2013.7.29 |
|
自分の世界を持っている人
|
|
川北義則氏の心に響く言葉より…
「人間の衰退の徴候は、魅力の有無である」
こういっているのは、日本ではおなじみの経営学者ピーター・ドラッカーである。
芸能人で「カッコいいな」「面白いな」と人気者だった人間が、急に輝きをなくすことがある。
「いつもと違う。どうしたのだろう?」
そういう人間は、燃え尽きてしまったのである。
お笑い芸人を見ていると、それがよくわかる。
一発芸でのし上がった人間は、すぐに頂点に達し、あっという間に魅力を失って消えていく。
芸の幅が狭いからだ。
ドラッカーは「二つ以上の世界を生きよ」とすすめている。
どういうことか。
たとえば、仕事大好きのサラリーマンがいる。
仕事をやっていれば、あとは何もいらない。
とにかく、いまの仕事が楽しいのだ。
そういう人であっても、まったく異質な世界、そこへ行けば仕事と同じくらい充実した時間を過ごせるもう一つの世界を持つべきだというのである。
別の世界を持っている人は、それが含み資産になって、魅力度が簡単にあせない。
輝きを短期間で失わないですむ。
仕事で初対面の出会いをして、別れ際に何となく、「もうちょっと話していたいな」と思わせる人物がいる。
どんな人間か。
経験から言えば、仕事以外に「別の世界」を持っている人に多い。
マクドナルドの原田泳幸社長は、学生時代からジャズドラムを叩くという別の世界を持っている。

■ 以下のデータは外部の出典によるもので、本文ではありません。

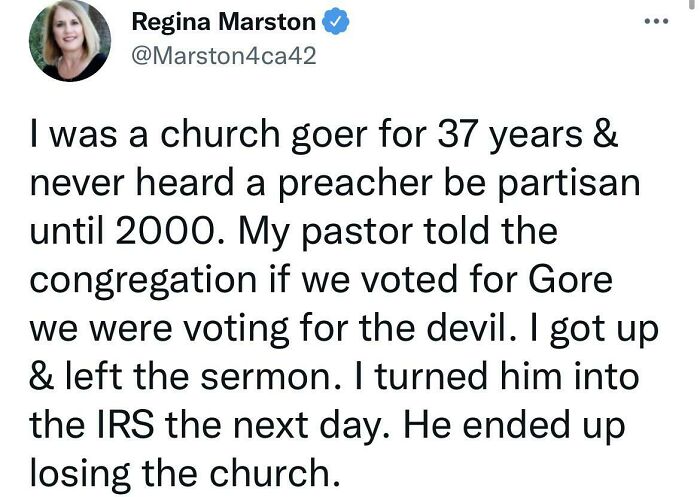Open the @Marston4ca42 handle link

point(224,56)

仕事とプライベートをきっちり分けて、両方楽しんでいる。
ドラムは年1、2回ライブコンサートを開くほどだから半端ではない取り組み方である。
よく「本当にやりたいことは別にある」「暇になったら、ぜひやりたい」という人がいるが、意味のないセリフだ。
本当にやりたいのなら、すぐにでもできるはず。
これらのセリフは、いまの仕事に全力投球していないことの言い訳でしかない。
仕事に邁進し、スランプにもならず、つねに魅力的な自分であるためには、最低でも二つの世界を持つことだ。
『「人間的魅力」のつくり方』三笠書房
「壺中有天(こちゅうてんあり)」という言葉があるが、これは安岡正篤氏が紹介した中国の後漢書の中の物語。
【壺中有天】
役所に勤めている、費長房(ひちょうぼう)は役所の2階から何気なく通りを眺(なが)めていた。
通りには、壺を売っている店があった。
やがて、店じまいの時間となると、売り手の老人が周りを見回し、誰も人がいないのを見計らって、店先に置いてある大きな壺の中に入っていったまましばらく出てこなかった。
不思議に思った費長房は、次の日その店に行き、老人を問い詰めた。
老人は、「見られてしまったか、仕方が無い、ついて来なさい」と言い、壺の中に誘った。
壺の中に入ってみると…
そこは意外や意外、花が咲き、鳥が鳴き、真っ青な天空が広がる別世界だった。
壷(つぼ)の中に、広大無辺の世界がある。
世間の物差しでは計ることのできない、自分だけの独自の世界がある、ということ。
仕事以外に、自分の世界を持っている人は、心豊かでいられる。
追いつめられたり、切羽詰っても、なんとか切り抜けられる心の余裕を持てる。